> [AIM OF THE EXERCISE]: Output as a JSON list of strings everything in the material below from the line containing "Task: Click Paul" down to the line containing "pyautogui.click(x=132, y=254)", one string per line and blank lines omitted. Leave the pictures out.

(Item coordinate data)
= = = =

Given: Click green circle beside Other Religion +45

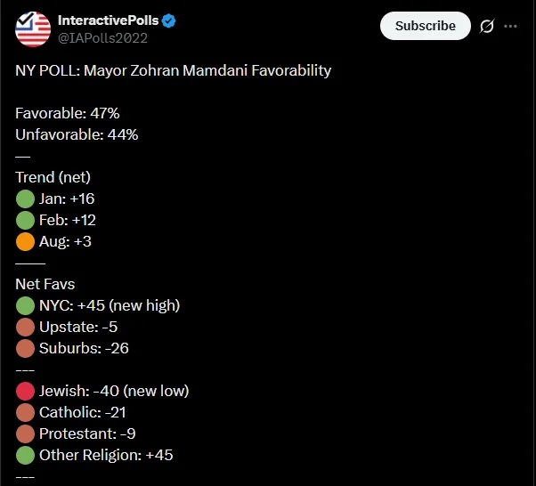Looking at the screenshot, I should point(25,455).
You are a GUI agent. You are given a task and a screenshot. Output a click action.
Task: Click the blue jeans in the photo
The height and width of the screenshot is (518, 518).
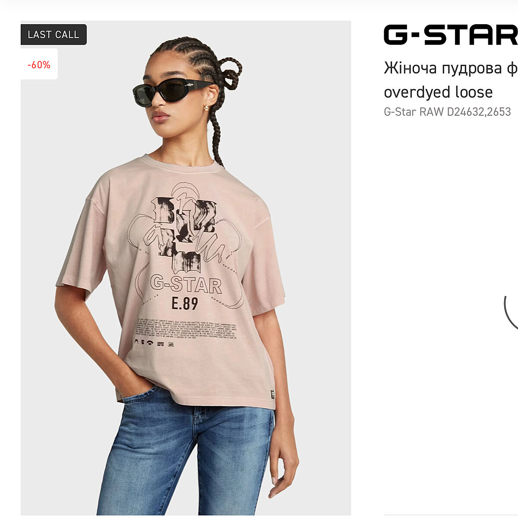(x=186, y=451)
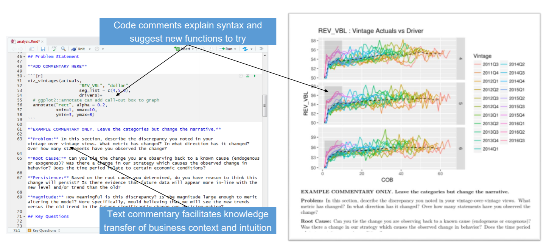Run the current chunk with green play
The image size is (549, 246).
pyautogui.click(x=255, y=76)
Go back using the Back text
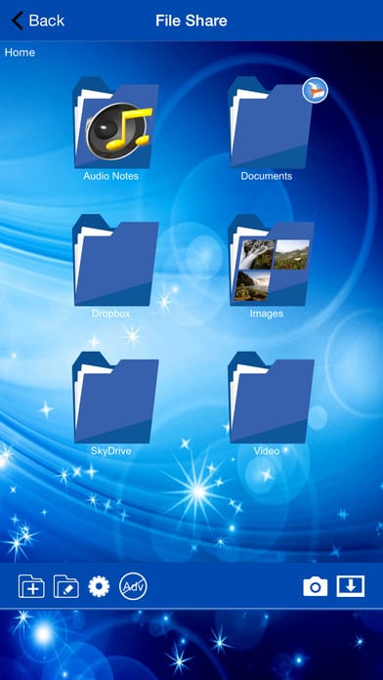Viewport: 383px width, 680px height. [x=47, y=21]
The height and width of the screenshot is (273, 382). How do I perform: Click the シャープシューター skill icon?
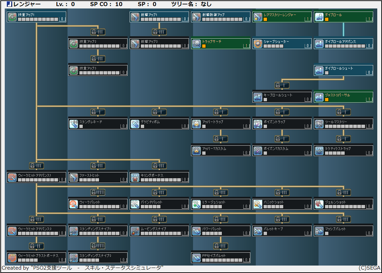tap(258, 44)
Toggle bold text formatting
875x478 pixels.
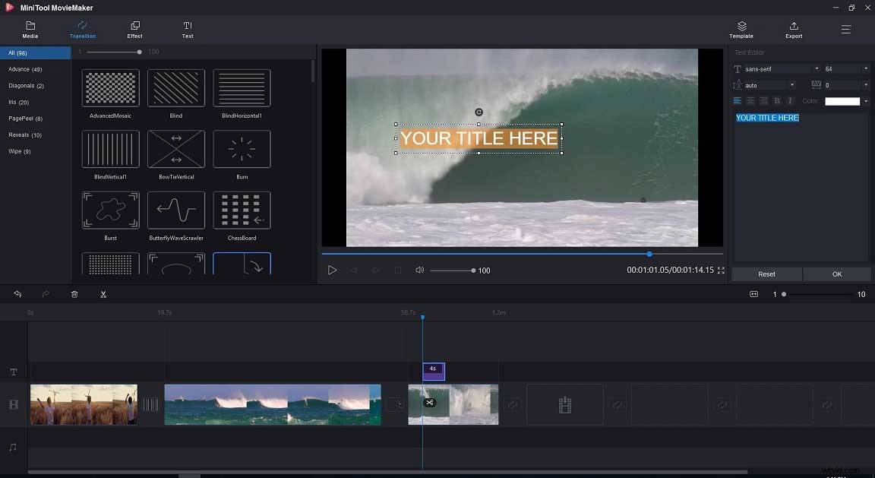coord(777,100)
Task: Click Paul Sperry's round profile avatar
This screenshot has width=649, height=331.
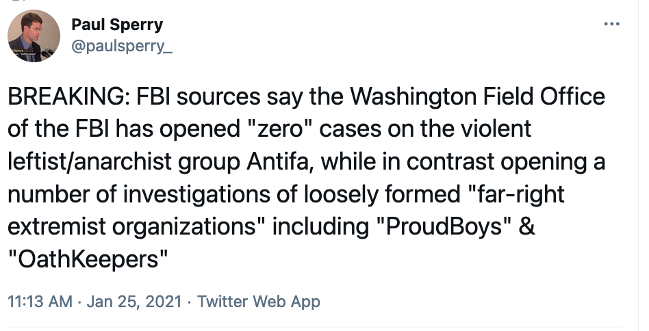Action: pos(34,36)
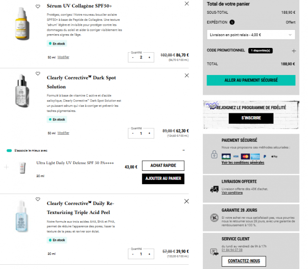Decrease quantity of Triple Acid Peel
The width and height of the screenshot is (308, 269).
pyautogui.click(x=132, y=254)
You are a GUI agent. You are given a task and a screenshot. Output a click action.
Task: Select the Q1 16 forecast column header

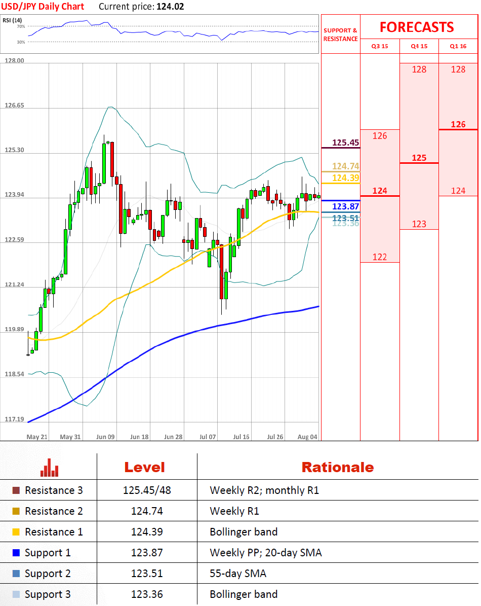click(458, 46)
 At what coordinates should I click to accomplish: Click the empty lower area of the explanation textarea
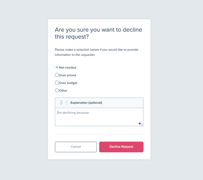[x=96, y=122]
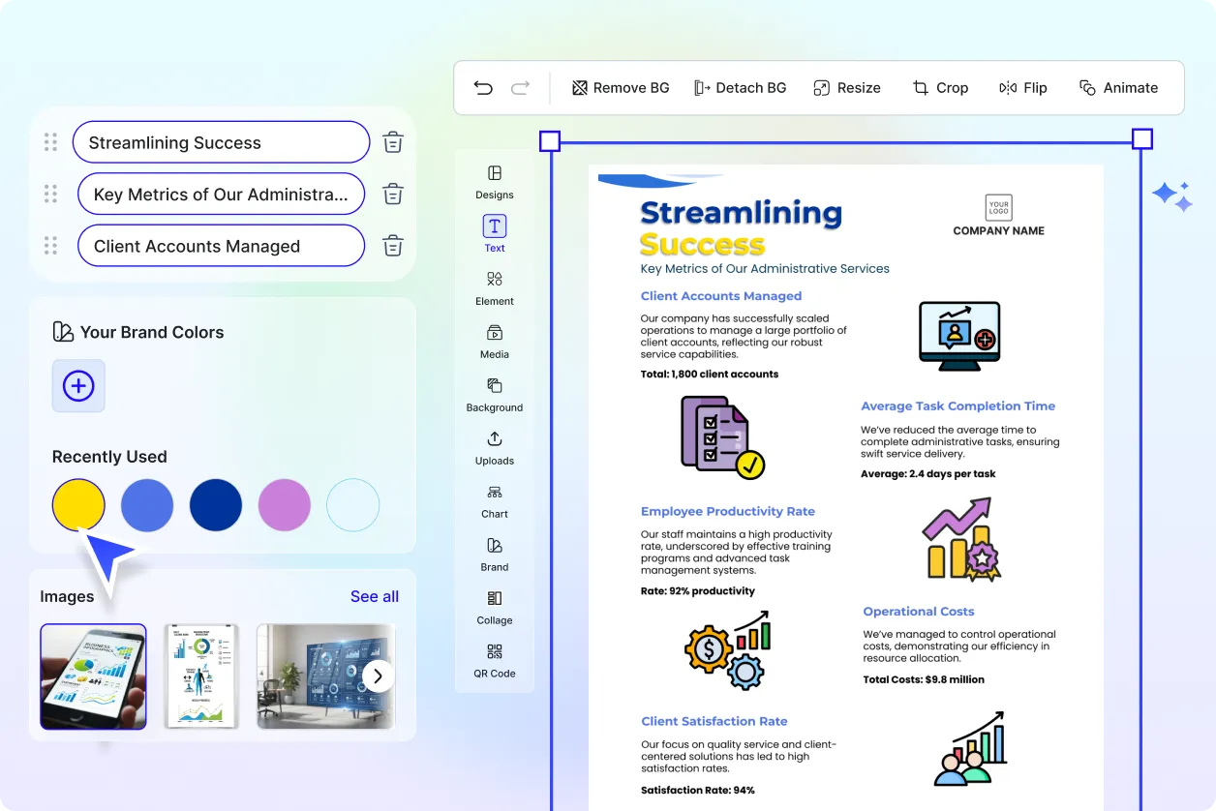This screenshot has width=1216, height=811.
Task: Delete the Streamlining Success text entry
Action: click(392, 142)
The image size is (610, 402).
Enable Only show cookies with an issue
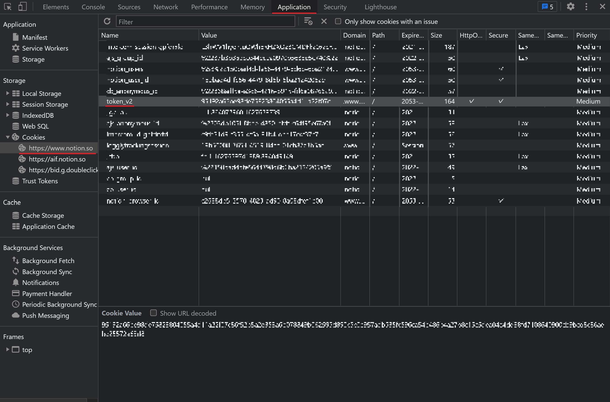pos(338,21)
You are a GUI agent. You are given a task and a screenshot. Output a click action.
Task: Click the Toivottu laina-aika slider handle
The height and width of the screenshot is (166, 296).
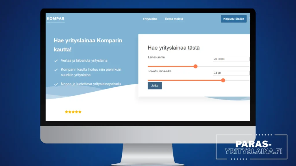(x=223, y=80)
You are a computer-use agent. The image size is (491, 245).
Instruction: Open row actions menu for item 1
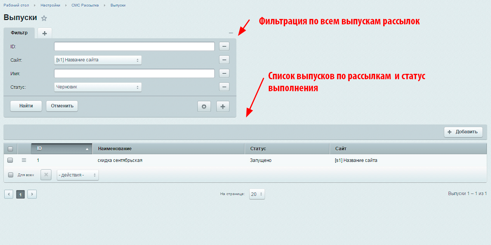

= = = =

> [REPLY TO THE TASK]:
[
  "Task: Click Paul Sperry's round profile avatar",
  "This screenshot has width=649, height=331.",
  "Action: pos(34,36)",
  "Decrease quantity of Triple Acid Peel",
  "The width and height of the screenshot is (308, 269).",
  "pyautogui.click(x=132, y=254)"
]